Registered Psychiatric Nurses, Partnering with People

RPNCE Examination

The Registered Psychiatric Nurses of Canada Examination (RPNCE) is offered in all Canadian psychiatric nursing jurisdictions.  Anyone wishing to practice as a Registered Psychiatric Nurse must first pass the RPNCE.  The RPNCE is a multiple-choice, paper and pencil examination that has been designed to test the entry-level competence and safety-to-practice of new graduates and international applicants who are seeking registration as a Registered Psychiatric Nurse.  This new, one-day examination replaces the former two-day examination.  It will be overseen by Canada’s Testing Company, Assessment Strategies Inc., which currently develops and maintains over 120 national and provincial tests, including national licensure examinations.


General Exam Questions

What is the cost of the examination?

The fee to write the examination is currently $672 (subject to change without notice).

Who can write the RPNCE?

To write the RPNCE for the first time, you must meet the following eligibility requirements:

  • Graduate of an approved Canadian psychiatric nursing program within the last 4 years or deemed substantially equivalent within last 2 years
  • Be of good character and fit to practice
  • Pass a criminal record check
  • Pay all required fees
  • Submit identification and all other required documents
  • Have acceptable English fluency (CELBAN or IELTs testing in appropriate cases)
  • For international applicants, able to attend in Canada to write the examination within your 2 year eligibility

Internationally Educated Psychiatrics Nurses

Once the RPNAS notifies you that you are eligible to write the examination, you must write the exam within two (2) years. If you do not write the exam within the first year of that two-year period, you will have to resubmit a Resume, Criminal Record Check, Confirmation of Registration and Employment References.
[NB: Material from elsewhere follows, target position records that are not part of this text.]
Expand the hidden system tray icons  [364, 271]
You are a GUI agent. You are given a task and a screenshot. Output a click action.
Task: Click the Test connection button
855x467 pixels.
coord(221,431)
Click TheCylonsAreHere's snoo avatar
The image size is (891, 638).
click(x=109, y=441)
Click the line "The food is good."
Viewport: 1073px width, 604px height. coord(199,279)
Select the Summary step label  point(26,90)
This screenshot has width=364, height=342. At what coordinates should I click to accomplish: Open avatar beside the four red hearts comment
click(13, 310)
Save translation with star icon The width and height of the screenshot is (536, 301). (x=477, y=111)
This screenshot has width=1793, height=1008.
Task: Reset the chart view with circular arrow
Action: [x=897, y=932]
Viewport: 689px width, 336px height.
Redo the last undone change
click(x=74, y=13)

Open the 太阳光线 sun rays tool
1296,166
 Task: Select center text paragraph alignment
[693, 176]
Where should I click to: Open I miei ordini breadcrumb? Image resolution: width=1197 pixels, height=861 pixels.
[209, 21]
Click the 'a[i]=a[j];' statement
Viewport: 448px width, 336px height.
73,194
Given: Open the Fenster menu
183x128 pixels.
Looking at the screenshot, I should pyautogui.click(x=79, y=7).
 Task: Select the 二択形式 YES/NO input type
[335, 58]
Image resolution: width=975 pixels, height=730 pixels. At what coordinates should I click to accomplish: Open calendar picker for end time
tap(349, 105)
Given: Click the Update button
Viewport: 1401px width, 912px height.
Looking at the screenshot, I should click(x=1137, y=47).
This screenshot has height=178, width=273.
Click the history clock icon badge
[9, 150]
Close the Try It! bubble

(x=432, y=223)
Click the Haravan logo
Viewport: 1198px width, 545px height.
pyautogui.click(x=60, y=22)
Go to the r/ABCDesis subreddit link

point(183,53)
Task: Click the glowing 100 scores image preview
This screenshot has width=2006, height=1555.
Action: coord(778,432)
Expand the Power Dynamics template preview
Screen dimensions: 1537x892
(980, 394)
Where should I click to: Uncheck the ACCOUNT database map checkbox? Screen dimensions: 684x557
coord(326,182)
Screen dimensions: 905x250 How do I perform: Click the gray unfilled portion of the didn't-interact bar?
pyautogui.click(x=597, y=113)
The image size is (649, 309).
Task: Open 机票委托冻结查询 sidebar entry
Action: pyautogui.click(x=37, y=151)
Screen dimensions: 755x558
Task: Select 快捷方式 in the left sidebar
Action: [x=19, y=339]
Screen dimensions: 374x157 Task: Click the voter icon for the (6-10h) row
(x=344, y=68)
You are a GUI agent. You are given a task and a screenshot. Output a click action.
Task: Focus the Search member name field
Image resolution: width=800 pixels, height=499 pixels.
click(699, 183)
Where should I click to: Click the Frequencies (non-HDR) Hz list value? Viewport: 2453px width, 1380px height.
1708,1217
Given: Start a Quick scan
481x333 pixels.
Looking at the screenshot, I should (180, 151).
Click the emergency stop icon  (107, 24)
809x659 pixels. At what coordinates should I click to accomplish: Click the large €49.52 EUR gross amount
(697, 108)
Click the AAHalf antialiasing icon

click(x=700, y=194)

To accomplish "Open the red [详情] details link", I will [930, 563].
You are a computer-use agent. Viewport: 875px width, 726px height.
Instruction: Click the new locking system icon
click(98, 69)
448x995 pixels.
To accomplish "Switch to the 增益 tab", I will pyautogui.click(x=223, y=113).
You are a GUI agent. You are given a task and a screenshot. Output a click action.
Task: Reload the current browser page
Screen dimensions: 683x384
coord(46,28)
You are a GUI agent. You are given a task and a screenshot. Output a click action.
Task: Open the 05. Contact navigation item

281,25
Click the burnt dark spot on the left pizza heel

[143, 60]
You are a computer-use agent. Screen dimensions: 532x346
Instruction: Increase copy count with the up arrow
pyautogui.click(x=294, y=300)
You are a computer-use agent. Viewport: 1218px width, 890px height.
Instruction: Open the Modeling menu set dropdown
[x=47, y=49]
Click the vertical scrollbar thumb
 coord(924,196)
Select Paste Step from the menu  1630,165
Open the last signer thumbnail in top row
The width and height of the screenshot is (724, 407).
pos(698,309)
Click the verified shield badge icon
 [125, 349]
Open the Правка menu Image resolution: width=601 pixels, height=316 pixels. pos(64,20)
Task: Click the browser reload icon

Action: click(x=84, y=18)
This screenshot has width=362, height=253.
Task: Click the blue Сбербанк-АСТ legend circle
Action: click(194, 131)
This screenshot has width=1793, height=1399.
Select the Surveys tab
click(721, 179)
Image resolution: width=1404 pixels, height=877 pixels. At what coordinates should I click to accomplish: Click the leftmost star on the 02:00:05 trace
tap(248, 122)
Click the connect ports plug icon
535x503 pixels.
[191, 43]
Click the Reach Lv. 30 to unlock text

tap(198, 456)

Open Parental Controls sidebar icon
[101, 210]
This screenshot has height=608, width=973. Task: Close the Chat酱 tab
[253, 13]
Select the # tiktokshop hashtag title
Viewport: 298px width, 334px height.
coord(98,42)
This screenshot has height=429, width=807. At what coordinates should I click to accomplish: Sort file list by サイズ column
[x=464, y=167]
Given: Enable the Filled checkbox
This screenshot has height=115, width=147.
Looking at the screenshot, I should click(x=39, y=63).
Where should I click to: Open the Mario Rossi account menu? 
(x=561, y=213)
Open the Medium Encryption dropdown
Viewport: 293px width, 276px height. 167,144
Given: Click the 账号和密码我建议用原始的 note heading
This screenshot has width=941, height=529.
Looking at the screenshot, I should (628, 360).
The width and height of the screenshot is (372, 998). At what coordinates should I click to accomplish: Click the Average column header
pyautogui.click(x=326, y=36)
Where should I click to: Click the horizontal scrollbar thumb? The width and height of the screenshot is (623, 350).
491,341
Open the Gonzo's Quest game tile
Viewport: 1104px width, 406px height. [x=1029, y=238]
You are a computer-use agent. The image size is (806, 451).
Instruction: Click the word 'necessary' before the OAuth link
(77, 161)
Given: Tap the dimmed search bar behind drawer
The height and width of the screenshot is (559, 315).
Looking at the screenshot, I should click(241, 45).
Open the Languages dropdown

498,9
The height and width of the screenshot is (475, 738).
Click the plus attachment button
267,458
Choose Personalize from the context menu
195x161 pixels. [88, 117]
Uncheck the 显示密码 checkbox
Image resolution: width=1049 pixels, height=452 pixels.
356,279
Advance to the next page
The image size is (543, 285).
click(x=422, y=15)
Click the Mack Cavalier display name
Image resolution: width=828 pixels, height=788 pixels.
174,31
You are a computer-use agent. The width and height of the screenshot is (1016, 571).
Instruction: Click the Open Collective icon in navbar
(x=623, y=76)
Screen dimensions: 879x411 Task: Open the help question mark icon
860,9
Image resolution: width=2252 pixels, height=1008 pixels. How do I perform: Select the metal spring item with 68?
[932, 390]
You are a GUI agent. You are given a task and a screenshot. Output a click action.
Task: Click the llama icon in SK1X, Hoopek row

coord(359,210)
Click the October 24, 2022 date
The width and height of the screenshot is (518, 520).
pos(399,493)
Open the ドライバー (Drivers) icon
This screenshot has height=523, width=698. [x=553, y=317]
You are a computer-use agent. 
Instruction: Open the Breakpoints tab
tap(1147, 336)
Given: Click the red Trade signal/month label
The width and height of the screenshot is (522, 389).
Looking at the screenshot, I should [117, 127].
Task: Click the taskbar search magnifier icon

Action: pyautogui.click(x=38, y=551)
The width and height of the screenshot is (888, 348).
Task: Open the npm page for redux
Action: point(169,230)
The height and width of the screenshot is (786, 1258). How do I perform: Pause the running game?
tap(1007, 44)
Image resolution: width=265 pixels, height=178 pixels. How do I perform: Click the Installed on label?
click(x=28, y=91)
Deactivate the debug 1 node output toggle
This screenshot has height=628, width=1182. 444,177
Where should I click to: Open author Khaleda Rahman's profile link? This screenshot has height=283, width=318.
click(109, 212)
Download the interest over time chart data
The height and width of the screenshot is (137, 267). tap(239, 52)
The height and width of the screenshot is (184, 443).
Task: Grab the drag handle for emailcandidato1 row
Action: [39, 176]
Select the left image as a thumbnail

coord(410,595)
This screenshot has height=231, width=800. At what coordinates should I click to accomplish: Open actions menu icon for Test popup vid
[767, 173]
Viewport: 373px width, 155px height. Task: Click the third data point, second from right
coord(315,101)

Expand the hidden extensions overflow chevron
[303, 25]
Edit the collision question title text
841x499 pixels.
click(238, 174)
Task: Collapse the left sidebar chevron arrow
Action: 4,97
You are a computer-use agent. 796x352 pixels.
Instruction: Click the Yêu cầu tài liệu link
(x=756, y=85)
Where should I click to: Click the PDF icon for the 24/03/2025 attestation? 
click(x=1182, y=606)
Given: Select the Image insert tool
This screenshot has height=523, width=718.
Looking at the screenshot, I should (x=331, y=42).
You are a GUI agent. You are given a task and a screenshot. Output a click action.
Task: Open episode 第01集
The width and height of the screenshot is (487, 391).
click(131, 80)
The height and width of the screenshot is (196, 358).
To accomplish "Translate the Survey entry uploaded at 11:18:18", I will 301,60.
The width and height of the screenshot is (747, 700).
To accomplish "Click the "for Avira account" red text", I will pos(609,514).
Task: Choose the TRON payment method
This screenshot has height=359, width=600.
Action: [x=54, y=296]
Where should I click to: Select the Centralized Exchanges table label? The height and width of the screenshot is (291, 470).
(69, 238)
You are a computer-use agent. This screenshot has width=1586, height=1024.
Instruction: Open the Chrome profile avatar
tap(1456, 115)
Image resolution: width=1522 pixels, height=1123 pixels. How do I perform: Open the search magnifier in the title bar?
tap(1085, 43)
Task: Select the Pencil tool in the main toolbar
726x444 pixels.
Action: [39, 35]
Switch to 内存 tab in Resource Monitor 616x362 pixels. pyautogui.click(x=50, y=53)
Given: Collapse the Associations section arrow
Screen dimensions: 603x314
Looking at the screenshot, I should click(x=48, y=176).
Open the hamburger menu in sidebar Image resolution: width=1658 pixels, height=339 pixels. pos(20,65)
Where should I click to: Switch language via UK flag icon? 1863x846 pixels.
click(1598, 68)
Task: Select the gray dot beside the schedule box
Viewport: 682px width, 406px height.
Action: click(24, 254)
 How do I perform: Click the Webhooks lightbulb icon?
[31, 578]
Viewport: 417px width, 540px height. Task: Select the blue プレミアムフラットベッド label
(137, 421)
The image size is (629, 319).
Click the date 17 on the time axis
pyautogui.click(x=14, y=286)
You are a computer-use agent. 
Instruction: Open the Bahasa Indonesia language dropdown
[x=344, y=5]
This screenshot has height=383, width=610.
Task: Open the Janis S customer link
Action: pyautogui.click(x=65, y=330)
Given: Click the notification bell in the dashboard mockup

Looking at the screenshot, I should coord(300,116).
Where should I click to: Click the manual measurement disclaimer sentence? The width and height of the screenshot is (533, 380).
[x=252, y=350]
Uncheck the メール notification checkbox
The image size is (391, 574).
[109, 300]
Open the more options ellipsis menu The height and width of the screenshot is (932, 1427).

Important: After two (2) years have passed, you must restart the application process from the beginning, directly through the National Nursing Assessment Service (NNAS)

Effective August 12, 2014, all internationally educated nurses who want to register with the RPNAS must first apply directly through the National Nursing Assessment Service (NNAS), a national online application service developed by the nursing regulatory bodies across Canada

Visit for more information.

What are the deadlines?

Note:  Late applications will not be accepted.  You may only apply for the next scheduled examination, not for one further in the future.



Timeline in Relation to Examination

If Exam Is on Oct 16

Application for accommodation

12 weeks before

July 24

Application to write in another jurisdiction

10 weeks before

Aug 7

Application to write RPNCE

8 weeks before

Aug 21

Withdrawals without charge

5 weeks before

Sept 11


Examination Date

October 16

Compassionate withdrawal request

12 days after

Oct 30

Exam results released

4 weeks after

Nov 13

Hand scoring request

11 weeks after

Jan 1


Can I apply to write the RPNCE if I have not completed the Psychiatric Nursing Program?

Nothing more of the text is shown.